Hi antpurley, we have over a hundred members at a global rally at the moment and quite a few of them are quite knowledgeable.
I would ask again later this week if no one else comes along.


----------



## antpurley (Apr 21, 2009)

many thanks bigbazza, hoping someone knows the part name today as we are back out in it at the weekend and wont be able to use the water as it will just come straight out.


----------



## erneboy (Feb 8, 2007)

Ant, waste pipe, bracket and valve. No need to order them, measure the diameter of the connection at the tank (the outside diameter) and go to B&Q, they will have it all and it will be about one quarter the cost. Pay attention to how it attaches at the tank, you may need a bit of flexible pipe and a couple of jubilee clips for that. 

It's possible the tank end was damaged when the pipe etc. went missing. I would expect a repair to be quite simple, Alan.


----------



## neilbes (Oct 16, 2006)

It's a 40mm grey rigid waste pipe, bracket and drain tap is what you would need to ask for.

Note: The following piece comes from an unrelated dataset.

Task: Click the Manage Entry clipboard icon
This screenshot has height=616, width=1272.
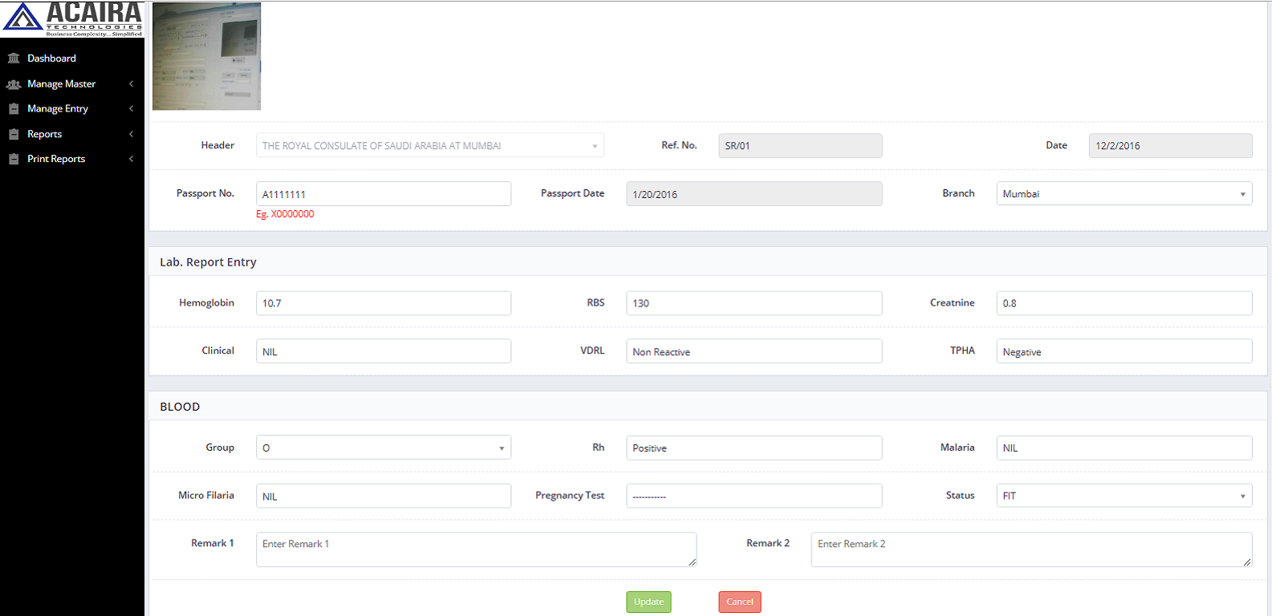Action: [14, 109]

As others have said B&Q or plumbers merchant will be quicker and cheaper.


----------



## antpurley (Apr 21, 2009)

Thanks to all who have replied.
I hate to sound stupid but is the ball valve just secured onto the pipe Or is it secured to the bracket ?
It just seems a bit of a weak link.
cheers


----------



## neilbes (Oct 16, 2006)

It is secured to the bracket.


----------



## antpurley (Apr 21, 2009)

Hi All
this is mrs antpurley as mr antpurley is away on business now for a few days and left me with the problem.
been to bq and wickes nothing there that you have all described. contacted johns cross and have most bits but swift want 60+ quid for the bracket. which reluctantly I will pay if I have too

could someone give me a very basic idiots guide in whatI need to buy especially in relation to the bracket
many thanks
mandy


----------



## erneboy (Feb 8, 2007)

You can buy flexible metal strips with lots of holes in it, a bit of that properly shaped and secured will do the job.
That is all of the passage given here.